[Math] Tightness of probability measures

probabilityprobability distributionsprobability theory

Prove: If there is a $\phi(X)\geq0$ such that $\phi(x)\rightarrow \infty$ for $|x|\rightarrow \infty$ and $\sup_n\int\phi(x)dF_n(x)<\infty$

Then $F_n$ is tight.

The definition of tightness of probability measures:

$F_n$ is called tight. If for every $\epsilon>0$ there is a compact set $K_{\epsilon}$ such that $\mu(K_{\epsilon})>1-\epsilon$

Can someone give me a tip?

Best Answer

Following Did's hint, let $M:=\sup_k\int_{-\infty}^{\infty}\phi(t)dF_k(t)$, which is finite by assumption.
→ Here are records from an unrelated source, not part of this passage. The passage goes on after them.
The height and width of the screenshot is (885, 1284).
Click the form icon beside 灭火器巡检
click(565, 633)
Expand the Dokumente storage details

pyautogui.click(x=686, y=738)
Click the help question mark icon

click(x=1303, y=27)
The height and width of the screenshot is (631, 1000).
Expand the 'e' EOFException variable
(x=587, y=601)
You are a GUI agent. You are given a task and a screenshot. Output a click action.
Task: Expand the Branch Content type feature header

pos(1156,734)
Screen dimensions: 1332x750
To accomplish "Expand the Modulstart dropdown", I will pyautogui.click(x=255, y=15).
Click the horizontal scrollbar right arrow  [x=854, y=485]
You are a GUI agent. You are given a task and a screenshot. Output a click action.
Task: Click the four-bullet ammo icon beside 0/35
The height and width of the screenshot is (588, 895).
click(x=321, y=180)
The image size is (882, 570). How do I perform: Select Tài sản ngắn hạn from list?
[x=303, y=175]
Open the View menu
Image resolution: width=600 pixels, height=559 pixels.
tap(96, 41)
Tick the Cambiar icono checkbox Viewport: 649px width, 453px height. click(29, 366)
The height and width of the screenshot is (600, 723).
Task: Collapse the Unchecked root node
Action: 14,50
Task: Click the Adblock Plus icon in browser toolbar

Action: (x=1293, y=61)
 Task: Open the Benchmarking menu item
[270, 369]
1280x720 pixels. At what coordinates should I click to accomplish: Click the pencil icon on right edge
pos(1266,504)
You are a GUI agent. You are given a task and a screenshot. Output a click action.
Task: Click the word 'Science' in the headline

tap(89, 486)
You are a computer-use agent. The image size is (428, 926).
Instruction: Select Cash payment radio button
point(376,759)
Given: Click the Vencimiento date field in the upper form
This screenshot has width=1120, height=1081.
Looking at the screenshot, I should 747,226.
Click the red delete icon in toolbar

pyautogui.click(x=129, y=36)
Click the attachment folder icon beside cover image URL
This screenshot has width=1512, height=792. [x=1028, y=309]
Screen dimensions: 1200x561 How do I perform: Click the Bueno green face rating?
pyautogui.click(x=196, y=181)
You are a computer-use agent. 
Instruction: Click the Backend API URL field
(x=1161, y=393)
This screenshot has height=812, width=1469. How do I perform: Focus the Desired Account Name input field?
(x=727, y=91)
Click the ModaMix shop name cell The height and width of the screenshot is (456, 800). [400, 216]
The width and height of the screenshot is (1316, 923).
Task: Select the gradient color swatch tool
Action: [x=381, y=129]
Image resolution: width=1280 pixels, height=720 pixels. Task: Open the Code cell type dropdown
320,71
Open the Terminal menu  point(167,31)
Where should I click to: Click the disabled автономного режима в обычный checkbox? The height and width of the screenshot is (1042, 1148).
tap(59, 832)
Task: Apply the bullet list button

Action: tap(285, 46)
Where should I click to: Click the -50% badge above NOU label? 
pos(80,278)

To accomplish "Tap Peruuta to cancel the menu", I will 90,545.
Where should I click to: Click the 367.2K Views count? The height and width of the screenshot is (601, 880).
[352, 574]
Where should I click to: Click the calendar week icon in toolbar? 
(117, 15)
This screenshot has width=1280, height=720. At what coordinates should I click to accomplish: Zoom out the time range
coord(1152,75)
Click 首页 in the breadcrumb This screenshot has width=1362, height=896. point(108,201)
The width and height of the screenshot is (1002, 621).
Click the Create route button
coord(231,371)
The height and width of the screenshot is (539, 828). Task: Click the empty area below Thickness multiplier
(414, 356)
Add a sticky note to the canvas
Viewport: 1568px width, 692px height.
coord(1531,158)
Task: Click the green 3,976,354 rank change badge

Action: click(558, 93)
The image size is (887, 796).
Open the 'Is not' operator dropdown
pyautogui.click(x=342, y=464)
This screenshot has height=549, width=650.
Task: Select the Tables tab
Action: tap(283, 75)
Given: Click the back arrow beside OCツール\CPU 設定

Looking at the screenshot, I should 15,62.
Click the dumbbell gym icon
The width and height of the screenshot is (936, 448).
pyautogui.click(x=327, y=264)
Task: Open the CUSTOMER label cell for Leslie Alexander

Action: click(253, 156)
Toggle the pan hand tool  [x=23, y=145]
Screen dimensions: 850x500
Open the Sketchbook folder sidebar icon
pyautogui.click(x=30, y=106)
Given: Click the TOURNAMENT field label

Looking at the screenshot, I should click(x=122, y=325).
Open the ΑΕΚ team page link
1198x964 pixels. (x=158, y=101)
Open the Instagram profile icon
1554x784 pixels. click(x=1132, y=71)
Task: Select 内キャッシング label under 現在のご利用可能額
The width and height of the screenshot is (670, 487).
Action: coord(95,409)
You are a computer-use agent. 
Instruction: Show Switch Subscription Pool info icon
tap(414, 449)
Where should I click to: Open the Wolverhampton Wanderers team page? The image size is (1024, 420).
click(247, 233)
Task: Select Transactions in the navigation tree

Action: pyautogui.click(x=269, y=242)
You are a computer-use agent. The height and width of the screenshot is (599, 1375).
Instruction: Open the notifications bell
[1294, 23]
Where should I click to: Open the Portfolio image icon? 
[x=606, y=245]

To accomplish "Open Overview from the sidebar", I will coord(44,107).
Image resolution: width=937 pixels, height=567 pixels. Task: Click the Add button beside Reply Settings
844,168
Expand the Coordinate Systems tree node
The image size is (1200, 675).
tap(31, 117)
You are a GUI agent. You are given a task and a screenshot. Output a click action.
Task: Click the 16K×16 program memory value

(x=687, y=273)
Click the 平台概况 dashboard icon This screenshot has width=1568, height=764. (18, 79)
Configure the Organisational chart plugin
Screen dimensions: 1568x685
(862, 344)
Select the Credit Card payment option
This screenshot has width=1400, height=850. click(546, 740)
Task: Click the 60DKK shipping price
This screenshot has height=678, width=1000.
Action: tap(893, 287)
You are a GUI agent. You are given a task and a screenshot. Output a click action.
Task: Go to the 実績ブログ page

Then for all $x$, $$ \mu_n\left(\mathbb R\setminus \left[-x,x\right]\right)\cdot \inf\left\{\phi(t), \left\lvert t\right\rvert\gt x\right\}\leqslant \int_x^{\infty}\phi(t)dF_n(t)+\int_{-\infty}^{-x}\phi(t)dF_n(t)\leqslant M$$ hence $$ \mu_n\left(\mathbb R\setminus \left[-x,x\right]\right)\leqslant M\left( \inf\left\{\phi(t), \left\lvert t\right\rvert\gt x\right\}\right)^{-1}. $$ Since for all positive $x$, the interval $\left[-x,x\right]$ is compact, it suffices to shows that for each positive $\varepsilon$, there exists $x$ such that $M\left( \inf\left\{\phi(t), \left\lvert t\right\rvert\gt x\right\}\right)^{-1}\lt\varepsilon$, which is possible thanks to the assumption $\phi(x)\to +\infty$ as $\left\lvert x\right\rvert\to +\infty$.